DIRECTIVES.
1. Answer these questions from the Mazama text, one line each:
(a) About how long was the drive to Mazama for the family?
(b) For how many nights was the Mazama Country Inn booked?
(c) Roughly how far would someone have to drive for other food choices besides the Inn's restaurant?
2. Translate this sentence from the Mazama text into Spanish: "The place is a cross-country skiing mecca in the winter, with miles and miles of groomed ski trails."

SUPPLIED TEXT.
= = = =
Summer means vacation time, so I recently took a week off and did a little traveling with the family. Lucky for us, Washington has some great places to visit, close to home. We decided to stay in Mazama for a few days - not a whole lot there, and that's the whole point. Kind of the middle of nowhere with plenty of hiking and mountain biking available. The place is a cross-country skiing mecca in the winter, with miles and miles of groomed ski trails. I've been to the area a few times, always in the summer, but the last time was almost 10 years ago. Time for a revisit.
Getting to Mazama is half the fun. You drive over the North Cascades Highway, one of the most scenic drives in the U.S. About a 4 hour drive for us. If you've never heard of it, may also be why it's also completely free of traffic. During my motorcycle days, always wanted to ride it, never happened. From the amount of motorcycles - touring, sport, and Harley types - seen heading over, plenty of other people have the same idea. Instead of piloting the Aprilia Falco SL 1000 that I sold off a few years ago, last motorcycle in the garage, I'm driving the trusty family Toyota RAV4 - complete with two mini humans in the back seat, that look an awful like the wife and I. Times change, usually for the better.
The previous two visits to this area were spent at Sun Mountain Lodge, quite a few years ago. A bit expensive at the time, it's become loopy priced now. Out of our family budget and just maybe not our scene anymore, even though they have some fun mountain bike trails available out the door. If you wanna spend the dough, a nice place though.
Mazama is a few miles up the road and less crowded. We booked the Mazama Country Inn for two nights to check it out. Kind of a rustic place with no televisions, phones in the rooms, or even cell phone coverage. I find that kind of kind of cool, let's unplug shall we. They do have wireless Internet however, seems to be no escaping that. Son Ian brought his PSP which I didn't even know picked up an Internet connection via WiFi. I guess it's almost impossible to completely unplug.
Mazama Country Inn also sports a small restaurant, pool, tennis courts, hot tub and trails right out the door. Lucky the restaurant had good food, since there's not a whole lot of choices without driving for 15 miles or so. The Mazama Country Store is also next door, so we grabbed lunch there as well. Not a bad set up. Having breakfast and dinner outside at the Inn was nice - squirrels and hummingbirds watching you eat. We car camp at times, but splurged a bit on all this. Sort of being outside while being pampered. Nothing wrong with that occasionally. The kids dug the pool, and the female half of the clan goofed around on the tennis court, while Ian and I rode mountain bikes. Sound okay? Yeah, it was.
In no particular order, some pictures and various rambling about the trip.....
The trails around Mazama are not very technical - mostly smooth, fast, hard packed trails - as Ian demonstrates. Fun for a change, plus really nice trail side scenery. A cyclocross bike here would rock. I'm sure some actual singletrack exists, we just didn't find any local examples. No problem though, had a good time on what we did find.
= = = =
INFORMATION SHOWN.
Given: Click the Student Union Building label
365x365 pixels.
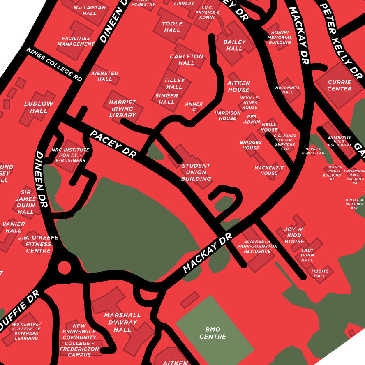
= = = =
SOLUTION SET.
1.
(a) About 4 hours.
(b) Two nights.
(c) About 15 miles.

2. El lugar es una meca del esquí de fondo en invierno, con millas y millas de pistas de esquí acondicionadas.